D&G Pour Homme 1990’lı yılların ortalarında üretimine başlanmış bir fujer. Güçlü, yoğun, erkeksi. Aynı zamanda biraz ferah bile denebilir. Zaten parfümlere meraklı olanların yakından bileceğini düşünüyorum. Çünkü markanın en bilinen ve en çok satılan modeli muhtemelen. Unutmadan söylemek isterim ki 1995 yılında “En iyi erkek parfümü” ödülünü almış. Ayrıca 1996 yılında da Fransa’dan bir ödül almış. İlgimi çeken diğer bir nokta da kadınların bu parfümü sevmeleri. Birçok kadının D&G Pour Homme ile ilgili olumlu izlenimlerini okudum. Bunu da bir not olarak belirteyim.

Biraz da parfümün hoşuma gitmeyen taraflarından bahsedeyim. Başlangıcından sonuna kadar çok büyük değişim göstermiyor. Yani ne bir süpriz yapıyor ne de size küçük oyunlar oynuyor. Çok düz bir kokusu var. Bu durumda bir süre sonra sıkıcı olmasını beraberinde getiriyor. Eğer bir parfümden derinlik ve kompleks bir yapı bekliyorsanız D&G Pour Homme sizi tatmin edemeyecektir.
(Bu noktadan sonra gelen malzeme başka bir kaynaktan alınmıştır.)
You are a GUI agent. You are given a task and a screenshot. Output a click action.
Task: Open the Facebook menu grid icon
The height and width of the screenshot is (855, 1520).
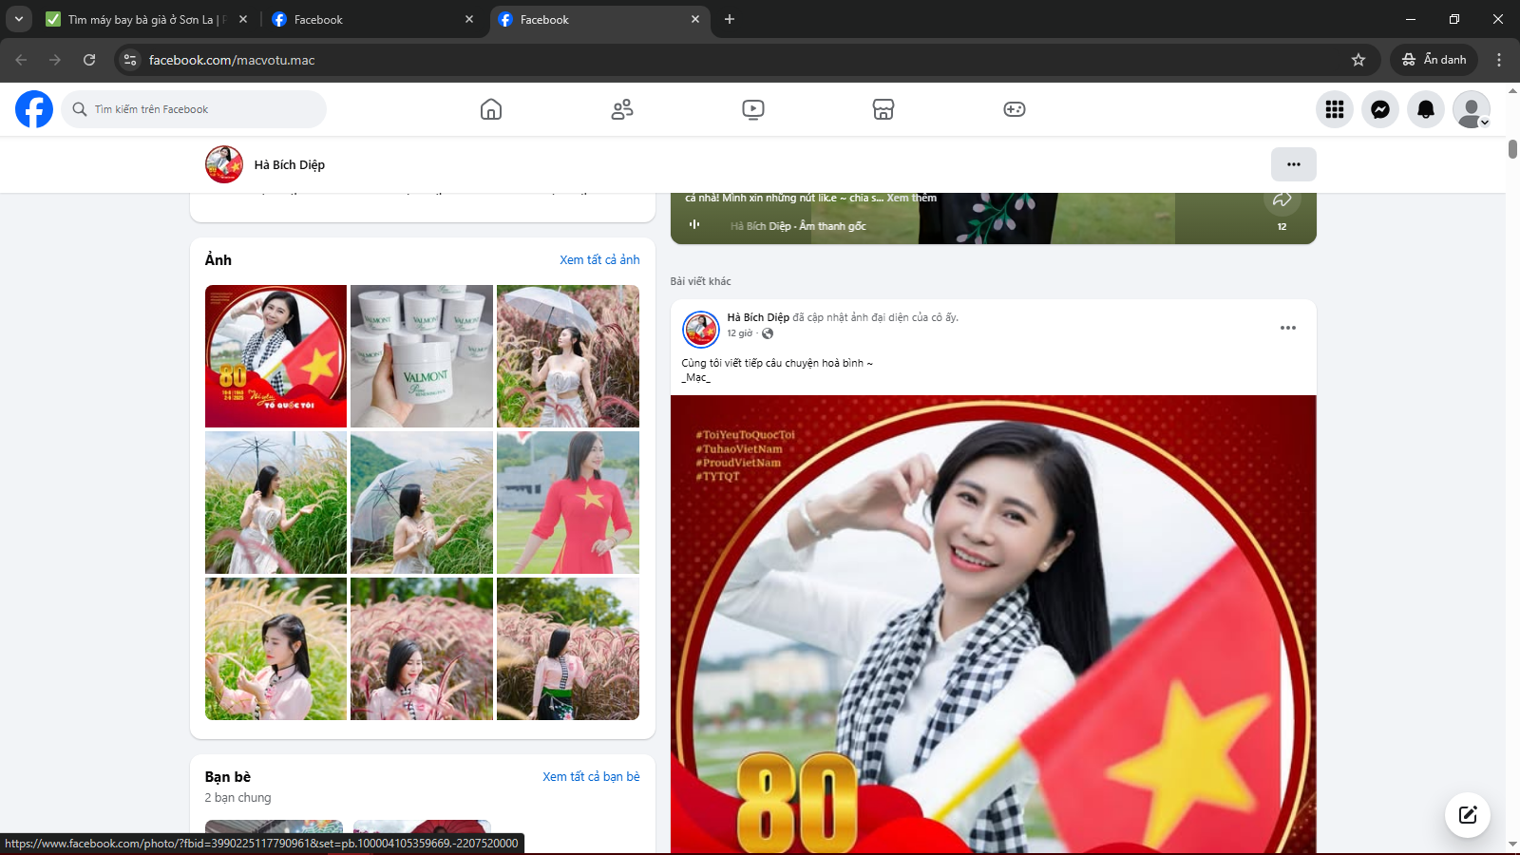tap(1335, 109)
İkinci olarak orta notalarından itibaren ortaya çıkan pudralı kısım. Pudra abartılmadan ve hafifçe kullanılırsa eyvallah. Ama ayar biraz kaçınca pek hoş olmuyor. Burada da muhtemelen pudramsı yapı kokuyu sabunsu hale getiriyor. Fakat mis gibi bir sabun değil. Daha çok şampuanımsı bir sabunsuluk. Bu da hiç sevemediğim bir durum. Bu sebepten dolayı da pek tavsiye edebileceğim bir parfüm değil. Çok daha iyi seçenekler varken D&G Pour Homme ortalama bir ana akım parfümü olarak yerini alıyor hafızamda. Ayrıca parfümün detaylı bir reformulasyon geçirdiği söyleniyor bloglarda. İlk formulasyonu çok daha başarılı bulunurken, yeni formulasyonun oldukça yapay koktuğuna dair şikayetler var. Büyük ihtimalle benim kullandığım da yeni formulasyon. Artık günümüzde neredeyse moda halini alan ve bütün güzelim parfümlerin içeriklerinde oynama yapıp, onları kuşa çevirme geleneği uzun bir süre daha devam edecek anlaşılan.

Kalıcılık ve farkedilirlik gayet iyi. Bu iki kriter konusunda can sıkıntısı yaşamazsınız büyük ihtimalle. Genel olarak erkeksi bir yapısı var. Bir kadına pek yakışacağını düşünmüyorum. Sonbahar-kış mevsimi için daha uygun olacaktır. Yazın biraz boğucu olabilir. Denemeden almamak lazım.

Artıları:
+ Sonlara doğru ortaya çıkan tütünsü koku gayet güzel.
+ Kalıcılık ve farkedilirlik durumları fena değil.
+ Genel olarak kadınların sevdiği parfümlerden birisi.

Eksileri:
- Ah o pudramsı sabunsuluk yok mu!
- Çok düz çizgide ilerliyor. Uzun kullanımlarda sıkılma ihtimaliniz yüksek.